I ran a lynis audit system on a reasonably fresh ubuntu 18.04 instance, and of the more intriguing suggestions it made was:
Test: Checking Port in /tmp/lynis.AT7qAndGzq Result: Option Port found Result: Option Port value is 22 Result: SSH option Port is in a weak configuration state and should be fixed Suggestion: Consider hardening SSH configuration [test:SSH-7408] [details:Port (22 --> )] [solution:-]
I tried-, but failed to imagine the rationale behind this suggestion. I'm not even sure about what it means... Does it want me to disable sshd altogether? That doesn't sound like a fine idea to me, though. If not, what does it mean, and how is it supposed to "harden the server's SSH configuration"?
The information at https://cisofy.com/lynis/controls/SSH-7408/ is short on details and I also tried checking the source on github looking for an answer, but became none the wiser.
If you can radically reduce the amount of unauthorized attempts to login via ssh, you can employ better monitoring. Just moving the port already succeeds in doing so - few unattended attacks even bother with ports other than 22 and 2222.
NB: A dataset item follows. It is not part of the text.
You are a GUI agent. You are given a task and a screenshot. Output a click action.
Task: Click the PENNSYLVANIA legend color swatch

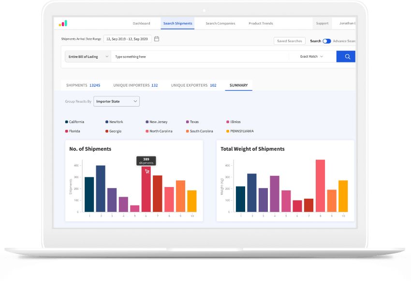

Lynis is suggesting to move the port - neither that nor employing something more complicated like port knocking does directly impact your security. But it allows you to see active & determined attackers stand out, as opposed to the default where traces of reconnaissance operations are drowned in an ocean of botnets trying to login with common credentials.
I do not recommend doing this - most likely the extra time for configuring each client to deal (or troubleshooting mistakes in doing so) with the moved port could be used for something more helpful for both system stability and security. You probably do not need to consider this any further unless/until you have such high-sensitivity + high maintenance security monitoring in place.